:: Stated task ::
Could you convert all the rows below into a Markdown table with two columns, Index and Text, giving each row its number and leaving out blank lines?

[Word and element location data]
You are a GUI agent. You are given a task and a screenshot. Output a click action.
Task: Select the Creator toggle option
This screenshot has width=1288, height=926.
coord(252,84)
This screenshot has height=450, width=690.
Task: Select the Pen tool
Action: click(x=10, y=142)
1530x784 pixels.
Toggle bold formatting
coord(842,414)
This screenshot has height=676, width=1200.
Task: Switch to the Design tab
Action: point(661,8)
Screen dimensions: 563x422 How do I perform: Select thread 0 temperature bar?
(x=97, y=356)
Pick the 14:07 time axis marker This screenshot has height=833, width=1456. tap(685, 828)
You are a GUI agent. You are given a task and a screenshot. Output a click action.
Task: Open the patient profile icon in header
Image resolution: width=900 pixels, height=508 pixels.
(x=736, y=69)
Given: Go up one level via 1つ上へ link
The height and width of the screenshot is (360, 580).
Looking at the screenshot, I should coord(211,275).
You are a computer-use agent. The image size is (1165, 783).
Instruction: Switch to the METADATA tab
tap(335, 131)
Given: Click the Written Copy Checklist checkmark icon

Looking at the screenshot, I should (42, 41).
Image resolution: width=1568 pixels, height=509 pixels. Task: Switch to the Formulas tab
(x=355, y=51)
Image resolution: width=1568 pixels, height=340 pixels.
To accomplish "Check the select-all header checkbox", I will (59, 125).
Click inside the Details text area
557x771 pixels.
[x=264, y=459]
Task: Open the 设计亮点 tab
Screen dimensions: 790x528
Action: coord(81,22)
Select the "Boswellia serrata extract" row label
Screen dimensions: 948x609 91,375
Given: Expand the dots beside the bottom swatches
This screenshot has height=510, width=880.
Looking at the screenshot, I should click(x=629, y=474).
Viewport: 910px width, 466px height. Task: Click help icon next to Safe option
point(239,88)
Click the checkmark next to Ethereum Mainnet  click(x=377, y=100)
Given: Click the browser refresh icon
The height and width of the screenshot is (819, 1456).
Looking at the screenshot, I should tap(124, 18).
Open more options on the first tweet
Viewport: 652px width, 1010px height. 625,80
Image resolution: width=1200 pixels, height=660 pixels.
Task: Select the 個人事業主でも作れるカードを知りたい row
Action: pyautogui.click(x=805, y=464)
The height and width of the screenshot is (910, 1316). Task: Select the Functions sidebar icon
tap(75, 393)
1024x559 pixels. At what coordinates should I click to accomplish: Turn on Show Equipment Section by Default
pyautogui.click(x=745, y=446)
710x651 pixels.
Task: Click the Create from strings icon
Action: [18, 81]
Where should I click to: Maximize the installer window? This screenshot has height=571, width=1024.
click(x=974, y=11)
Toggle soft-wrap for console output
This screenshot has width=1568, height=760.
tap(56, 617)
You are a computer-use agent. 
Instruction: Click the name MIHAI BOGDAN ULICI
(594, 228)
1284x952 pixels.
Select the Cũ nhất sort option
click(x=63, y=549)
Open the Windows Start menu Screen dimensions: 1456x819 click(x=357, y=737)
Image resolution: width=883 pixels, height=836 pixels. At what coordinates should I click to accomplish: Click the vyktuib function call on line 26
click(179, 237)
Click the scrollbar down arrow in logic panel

:: Task solution ::
| Index | Text |
|---|---|
| 1 | You are a GUI agent. You are given a task and a screenshot. Output a click action. |
| 2 | Task: Select the Creator toggle option |
| 3 | This screenshot has width=1288, height=926. |
| 4 | coord(252,84) |
| 5 | This screenshot has height=450, width=690. |
| 6 | Task: Select the Pen tool |
| 7 | Action: click(x=10, y=142) |
| 8 | 1530x784 pixels. |
| 9 | Toggle bold formatting |
| 10 | coord(842,414) |
| 11 | This screenshot has height=676, width=1200. |
| 12 | Task: Switch to the Design tab |
| 13 | Action: point(661,8) |
| 14 | Screen dimensions: 563x422 How do I perform: Select thread 0 temperature bar? |
| 15 | (x=97, y=356) |
| 16 | Pick the 14:07 time axis marker This screenshot has height=833, width=1456. tap(685, 828) |
| 17 | You are a GUI agent. You are given a task and a screenshot. Output a click action. |
| 18 | Task: Open the patient profile icon in header |
| 19 | Image resolution: width=900 pixels, height=508 pixels. |
| 20 | (x=736, y=69) |
| 21 | Given: Go up one level via 1つ上へ link |
| 22 | The height and width of the screenshot is (360, 580). |
| 23 | Looking at the screenshot, I should coord(211,275). |
| 24 | You are a computer-use agent. The image size is (1165, 783). |
| 25 | Instruction: Switch to the METADATA tab |
| 26 | tap(335, 131) |
| 27 | Given: Click the Written Copy Checklist checkmark icon |
| 28 | Looking at the screenshot, I should (42, 41). |
| 29 | Image resolution: width=1568 pixels, height=509 pixels. Task: Switch to the Formulas tab |
| 30 | (x=355, y=51) |
| 31 | Image resolution: width=1568 pixels, height=340 pixels. |
| 32 | To accomplish "Check the select-all header checkbox", I will (59, 125). |
| 33 | Click inside the Details text area |
| 34 | 557x771 pixels. |
| 35 | [x=264, y=459] |
| 36 | Task: Open the 设计亮点 tab |
| 37 | Screen dimensions: 790x528 |
| 38 | Action: coord(81,22) |
| 39 | Select the "Boswellia serrata extract" row label |
| 40 | Screen dimensions: 948x609 91,375 |
| 41 | Given: Expand the dots beside the bottom swatches |
| 42 | This screenshot has height=510, width=880. |
| 43 | Looking at the screenshot, I should click(x=629, y=474). |
| 44 | Viewport: 910px width, 466px height. Task: Click help icon next to Safe option |
| 45 | point(239,88) |
| 46 | Click the checkmark next to Ethereum Mainnet  click(x=377, y=100) |
| 47 | Given: Click the browser refresh icon |
| 48 | The height and width of the screenshot is (819, 1456). |
| 49 | Looking at the screenshot, I should tap(124, 18). |
| 50 | Open more options on the first tweet |
| 51 | Viewport: 652px width, 1010px height. 625,80 |
| 52 | Image resolution: width=1200 pixels, height=660 pixels. |
| 53 | Task: Select the 個人事業主でも作れるカードを知りたい row |
| 54 | Action: pyautogui.click(x=805, y=464) |
| 55 | The height and width of the screenshot is (910, 1316). Task: Select the Functions sidebar icon |
| 56 | tap(75, 393) |
| 57 | 1024x559 pixels. At what coordinates should I click to accomplish: Turn on Show Equipment Section by Default |
| 58 | pyautogui.click(x=745, y=446) |
| 59 | 710x651 pixels. |
| 60 | Task: Click the Create from strings icon |
| 61 | Action: [18, 81] |
| 62 | Where should I click to: Maximize the installer window? This screenshot has height=571, width=1024. |
| 63 | click(x=974, y=11) |
| 64 | Toggle soft-wrap for console output |
| 65 | This screenshot has width=1568, height=760. |
| 66 | tap(56, 617) |
| 67 | You are a computer-use agent.  |
| 68 | Instruction: Click the name MIHAI BOGDAN ULICI |
| 69 | (594, 228) |
| 70 | 1284x952 pixels. |
| 71 | Select the Cũ nhất sort option |
| 72 | click(x=63, y=549) |
| 73 | Open the Windows Start menu Screen dimensions: 1456x819 click(x=357, y=737) |
| 74 | Image resolution: width=883 pixels, height=836 pixels. At what coordinates should I click to accomplish: Click the vyktuib function call on line 26 |
| 75 | click(179, 237) |
| 76 | Click the scrollbar down arrow in logic panel |